Emotion aware chatbot developed by Keele scientists offers transformative potential for mental health care

An AI-powered chatbot developed by computer scientists at Keele University has the potential to “transform” mental health care by removing existing barriers to mental health support, the researchers have said.
Led by Dr Baidaa Al-Bander from Keele’s School of Computer Science and Mathematics, the research involved developing a new chatbot which is more “emotionally aware” than traditional AI-powered chatbot models, offering the potential for timely and accessible mental health care for patients in need. Their findings are published in the journal Cognitive Computation and Systems.
According to the World Health Organisation, mental health disorders have a global prevalence of 25%, a statistic which is exacerbated by factors such as stigma, geographical location, and a worldwide shortage of mental health practitioners.
Mental health chatbots have been developed to address these barriers, but many of these often lack key features such as emotion recognition, personalisation, multilingual support, and ethical appropriateness, meaning they are severely limited in both the care they can offer and the amount of people they can help.
To combat this, the researchers developed a new emotion-aware psychological first-aid (PFA) chatbot, which integrates an emotional distress detection system trained on Google’s BERT language model and fine-tuned on OpenAI’s GPT model.
The PFA chatbot utilises a type of artificial intelligence know as deep learning models; artificial neurons which use data to learn and solve problems and has been fine-tuned on anonymised transcripts from real therapy sessions to improve its ability to detect emotional distress in users, and provide appropriate responses and suggestions to help them.
The PFA chatbot developed using this model is multilingual, and when tested by the researchers it was found to accurately identify emotion in just over 83% of cases, as well as providing psychological first-aid that was considered to be ethical and appropriate.
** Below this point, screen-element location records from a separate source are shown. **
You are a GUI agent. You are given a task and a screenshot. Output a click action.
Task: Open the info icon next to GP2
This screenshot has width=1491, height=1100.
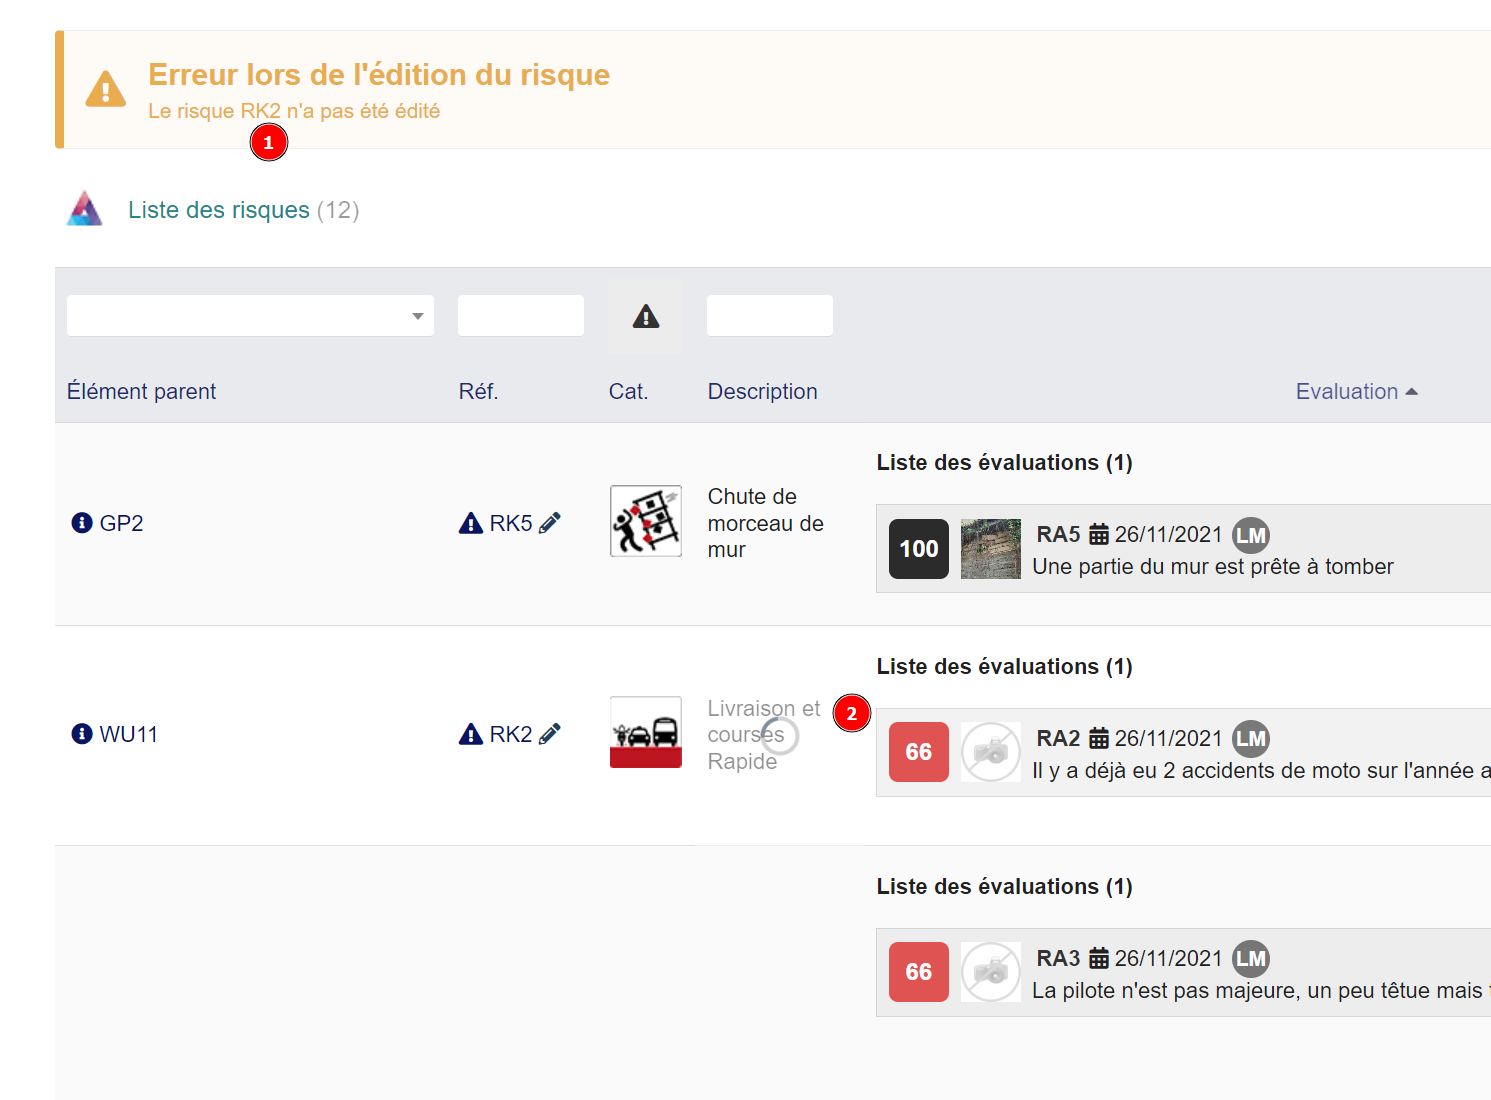[80, 522]
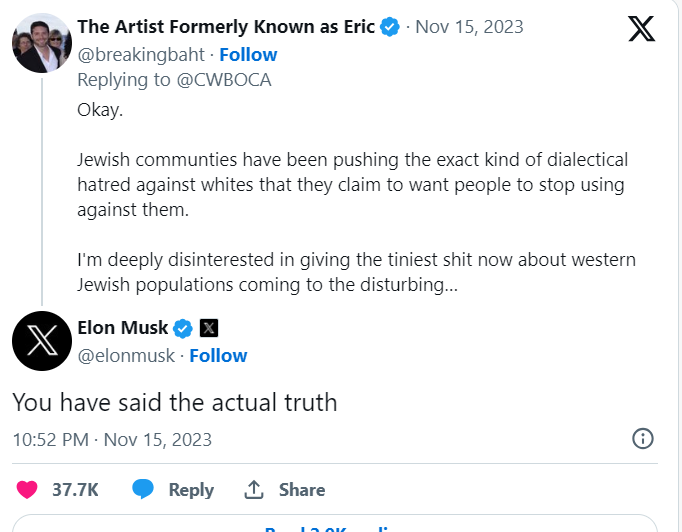The width and height of the screenshot is (682, 532).
Task: Click the Share upload arrow icon
Action: (254, 489)
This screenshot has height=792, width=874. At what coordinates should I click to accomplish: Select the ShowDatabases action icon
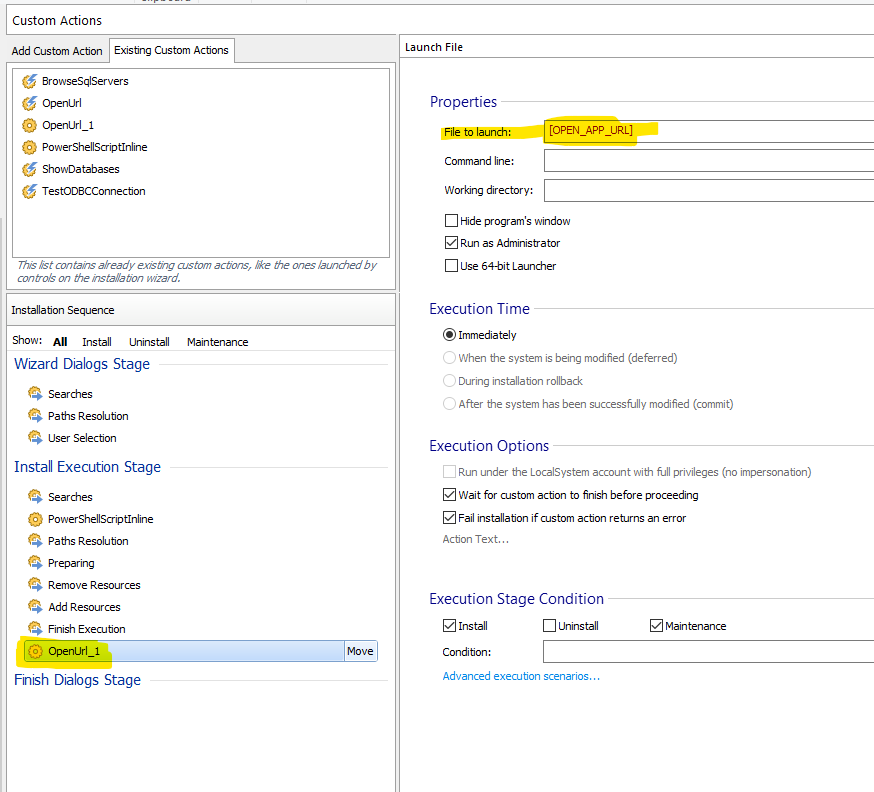coord(29,169)
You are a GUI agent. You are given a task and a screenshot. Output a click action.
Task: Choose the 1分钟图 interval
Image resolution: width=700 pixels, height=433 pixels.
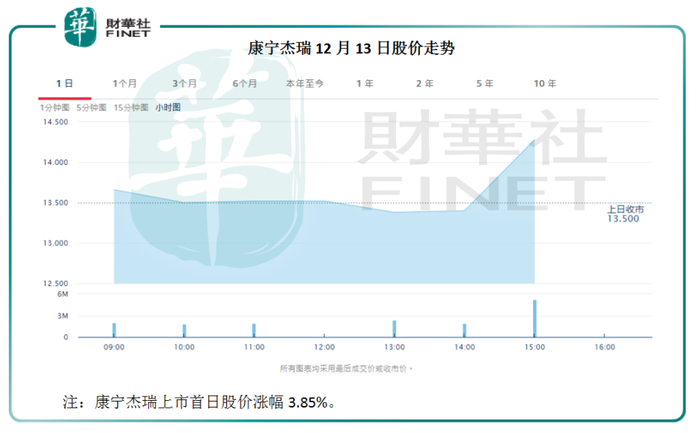pos(54,108)
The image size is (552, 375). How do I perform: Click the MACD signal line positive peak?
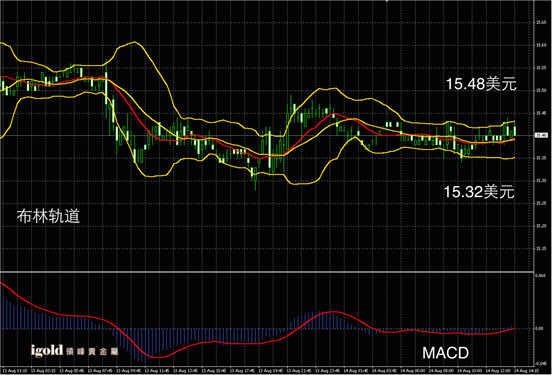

The researchers say that although the chatbot is by no means a substitute for proper treatment and care by a medical professional for those experiencing mental ill health, it could be a useful tool for overcoming existing barriers to mental health support by providing timely and accessible care in conjunction with existing health services.
Lead author Dr Baidaa Al-Bander, from Keele University, said: “Our research focuses on creating an AI-powered chatbot designed to provide emotional support and mental health assistance. Using advanced language models, the system can detect emotional distress in conversations and offer empathetic, personalised responses in multiple languages. This work highlights how AI can be used to make mental health support more accessible and help people navigate challenging emotional experiences in a safe and ethical way.”